When someone tells you that there is no way they could be captured in writing, they've entirely captured themselves in writing.
I have not functioned at a high level today. Stayed up too late watching the Bruins game, then watching it with the sound off when I saw that last evening's Lucinda Williams concert was available on Facebook Live. Car Wheels is one of the five best albums of the last twenty years. Walked three miles, climbed the Monument once.
Streak sits at forty-seven days. Read part of Stacy Schiff's The Witches at the Starbucks this morning while having a black Christmas blend.
It's okay. She has a frustrating, gappy style, where things mean something to her--words she uses--that is a kind of private meaning that won't mean the same to others. I find myself writing a bunch of question marks in the margins.
Was going to go the BC women's hockey game, but didn't feel like trekking all the way out to Chestnut Hill. if you've ever wondered if candy canes get stale when they are three, four years old, the answer is, yes, they most certainly do. Nonetheless, I finished off those bad boys. Felt like the Bumble from Rudolph. Chompers/chomping--with seasonal aspect--etc.
Listened to LaVern Baker's album of Bessie Smith covers. I was going to pitch it to Pitchfork for their Sunday Album Review series. Spoke to the editor there in May about doing one on James Brown's Thinking of Little Willie John and a Few Nice Things. Told me back then he'd get back to me shortly, this is interesting, etc. And here we are. All of these months later. After following-up a number of times. That's what you get with these people. Just maybe do what you said you were going to do? Because the last thing I want to do is spend my time and energy begging you. You are not busier than I am. You don't have to make the white page black all day, every day. Imagine if you had to write thousands of words every day, and that was the tiniest fraction of what you did, because most of your life went to sending emails to these people? What would happen if they had to compose thousands of words daily? What would get done then? What fraction of what had to be composed would get composed? Do you know how difficult it it to always be on and also just crank it? But that's what it often comes down to, going back again and again for your answer. And you're damned if you don't, and you can be damned if you do, because they get pissed seeing you in their inbox (and then they ban you), and you know what the solution that that is, right? Do your job. Simple. Problem solved. Be a person of your word. Meanwhile, they hook up their friends and your standard-issue system people. People whose best seven year stretch doesn't live up to a week of your career. Maybe that's not what is going on with this person. But it goes on often with enough of them.

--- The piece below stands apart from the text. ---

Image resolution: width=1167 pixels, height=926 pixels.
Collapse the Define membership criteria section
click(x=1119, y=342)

It was forty years ago tonight that The Star Wars Holiday Special had its one and only airing. If you've never seen it, be forewarned that it is dreadful, but the cartoon is pretty good.

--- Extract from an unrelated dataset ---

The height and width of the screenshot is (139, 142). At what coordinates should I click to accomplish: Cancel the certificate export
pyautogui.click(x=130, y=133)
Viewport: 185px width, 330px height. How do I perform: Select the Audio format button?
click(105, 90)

Reading this new Cromwell bio upon my return during the evening to Starbucks. Publisher sent it to me, though I didn't request it. I have no idea why. (Someone else just sent me a Howard Hughes bio.) Normally when that happens it's straight to the recycling bin--never makes it off the first floor--especially if it's the latest MFA-machined fiction. At least the paper gets a second chance at life, after not having contained any. But I checked this out. I guess it's a little better than the witches book. He's a better writer. Better researcher as well. And there's more of a need for this book, though the subject matter has less obvious appeal.
I'd have a hard time having someone in my life who said "threw some shade" repeatedly. Someone tossed this out today. Was supposed to be clever. Look: If everyone else is saying it to show how smart and funny and edgy and cool they are, it's not smart, it's not funny, it's not cool, it doesn't make you interesting, or edgy, or anything but annoying to anyone intelligent if you start parroting it. Threw some shade. Threw my ass.
Someone with the handle cockgobbler4000 wrote me today. You know...but this is worth mulling. Is the 4000 like a serial number? So, presumably, the 4000 model is better than the 3000? (I wonder why. Less toothy? Get thee gone, Incisor!) Or does the number refer to the number of cocks gobbled to date? So it's just coincidence that we came into each other's orbit while they were perched on such a seemingly significant milestone? If it was cockgobbler058, I feel like the answers to some of these questions would be more apparent.
In non-gobbling news, here is the Faneuil Hall Christmas tree being wrapped with lights today with the Custom House--made from Rockport granite, just like the Bunker Hill Monument--in the background.
The Bruins are playing with a lot of minor leaguers in the line-up tonight because of injuries and yet they are up 2-0 after the first. They have an AHL D-corps tonight basically. Scrappy.